The lost+found directory is created by fsck¶
Every ext2/3/4 filesystem has a lost+found directory at its root. When fsck (filesystem check) finds orphaned file data — blocks with no directory entry pointing to them — it places recovered files here with their inode number as the filename. This directory is pre-allocated with extra space so fsck can save files even when the filesystem is full.
bind mounts are the simplest and most powerful mount trick¶
mount --bind /source /target makes a directory appear at two places in the filesystem tree simultaneously. No copying occurs — both paths reference the same data. Docker uses bind mounts extensively for volume mapping. Bind mounts can even make a single file appear at a different path: mount --bind /etc/resolv.conf /container/etc/resolv.conf.

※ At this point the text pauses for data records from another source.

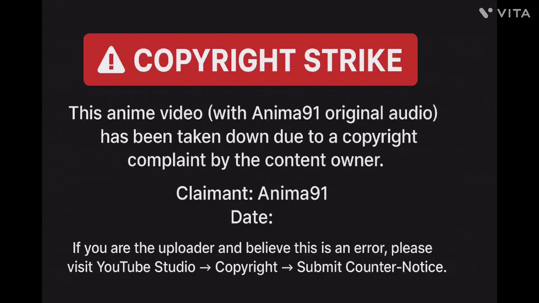Image resolution: width=539 pixels, height=303 pixels.
Task: Click the phrase content owner
Action: 324,160
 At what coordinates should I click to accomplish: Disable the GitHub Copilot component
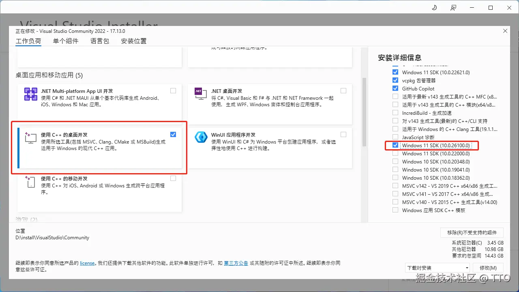[x=395, y=88]
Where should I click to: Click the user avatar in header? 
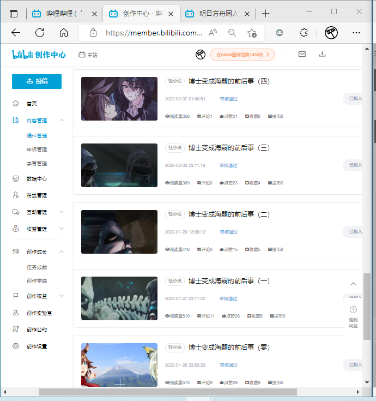pos(201,55)
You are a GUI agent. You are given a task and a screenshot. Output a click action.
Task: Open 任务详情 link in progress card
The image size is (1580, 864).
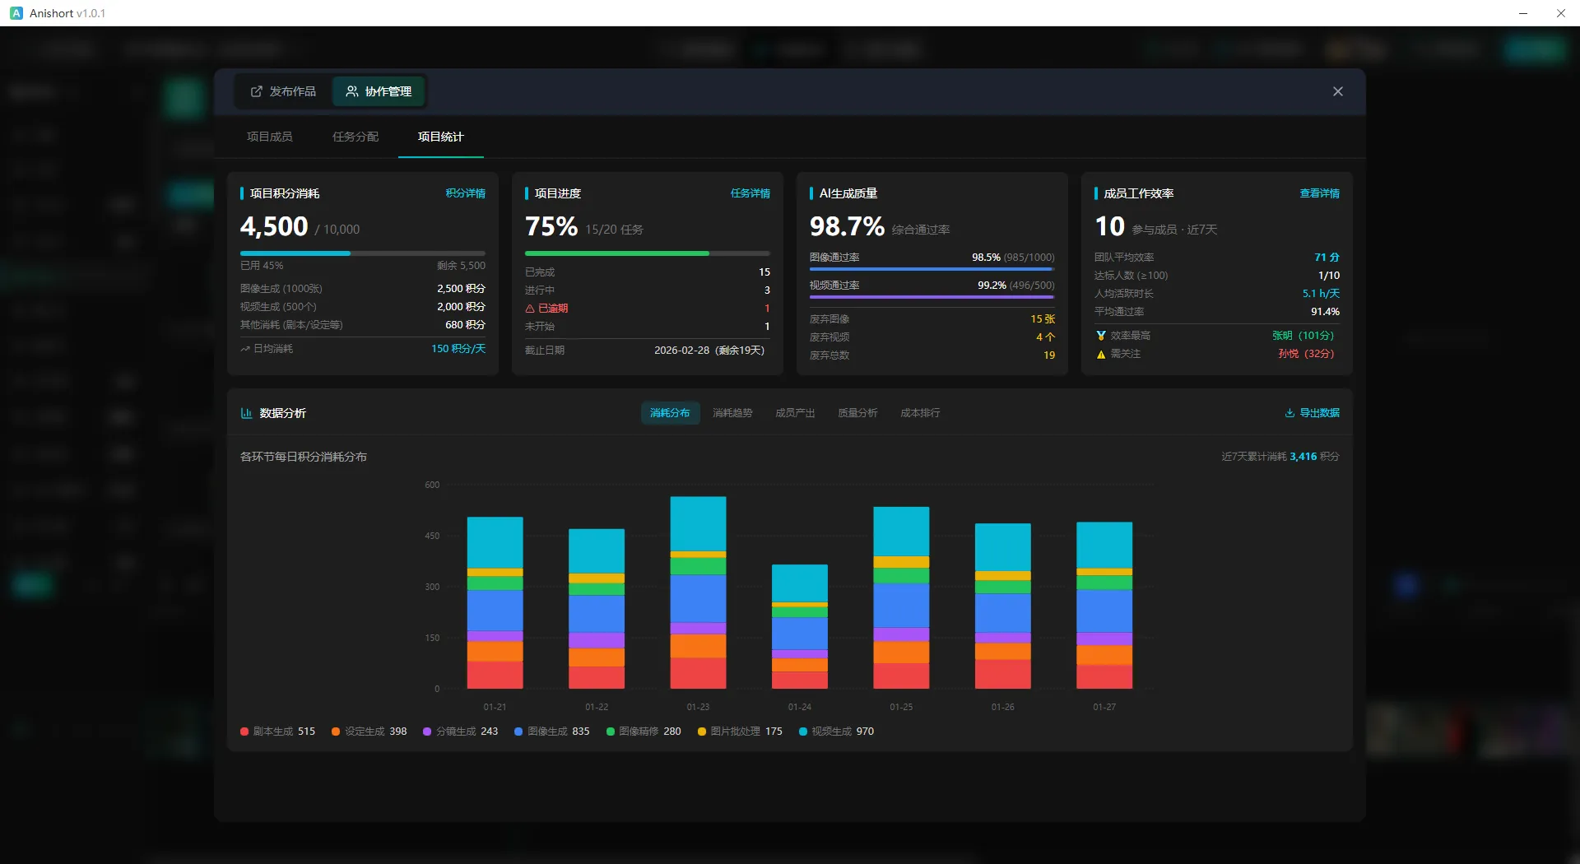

The noexec mount option is trivially bypassed but still valuable¶
Mounting /tmp with noexec prevents direct execution of files there (./exploit fails). But an attacker can bypass it with bash ./exploit or ld-linux.so ./exploit. Despite this, noexec is still recommended because it stops automated attacks that download and execute binaries. It raises the bar from "script kiddie" to "knows what they're doing."

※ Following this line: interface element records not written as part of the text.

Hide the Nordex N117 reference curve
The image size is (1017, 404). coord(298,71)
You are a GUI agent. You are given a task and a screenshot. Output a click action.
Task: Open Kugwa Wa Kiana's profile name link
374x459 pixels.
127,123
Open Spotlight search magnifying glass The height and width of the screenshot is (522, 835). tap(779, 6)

tmpfs can use swap space, which surprises people¶
tmpfs (temporary filesystem in RAM) is not strictly RAM-only. When the system is under memory pressure, tmpfs pages can be swapped to disk just like any other anonymous memory. This means a tmpfs /tmp is not guaranteed to be fast if the system is swapping heavily. The size= option limits tmpfs size (default is half of RAM), but that memory is only consumed as files are written.
Overlay filesystems power every Docker container¶
OverlayFS (merged in Linux 3.18, 2014) layers a writable "upper" directory on top of a read-only "lower" directory. Docker uses this to stack container image layers: each layer is read-only, and the container's writes go to a thin upper layer. This makes container startup nearly instant — no copying of the base image is required. Only modified files consume additional space.
The automounter mounts filesystems on demand¶
autofs, available since Linux 2.0 (1996), mounts filesystems when a user accesses a directory and unmounts them after a timeout. This is critical in environments with thousands of NFS shares — mounting them all at boot would take minutes and consume resources. ls /nfs/server1 triggers the mount transparently. autofs is controlled by maps that define what to mount where.
Btrfs introduced snapshots and checksumming to Linux¶
Btrfs (B-tree filesystem), started by Chris Mason at Oracle in 2007, brought ZFS-like features to Linux: copy-on-write, snapshots, built-in RAID, compression, and data checksumming. Snapshots are nearly instant and space-efficient (only storing differences). Despite 15+ years of development, btrfs RAID 5/6 is still not considered production-safe, limiting enterprise adoption.
The "everything is a file" principle extends to block devices¶
In Linux, hard drives (/dev/sda), partitions (/dev/sda1), and even RAM (/dev/mem) are accessible as files. You can read a disk's raw bytes with cat /dev/sda | xxd | head, copy an entire disk with dd if=/dev/sda of=/dev/sdb, or create a filesystem image with dd if=/dev/sda1 of=backup.img. This file abstraction for hardware was a radical Unix innovation in the 1970s.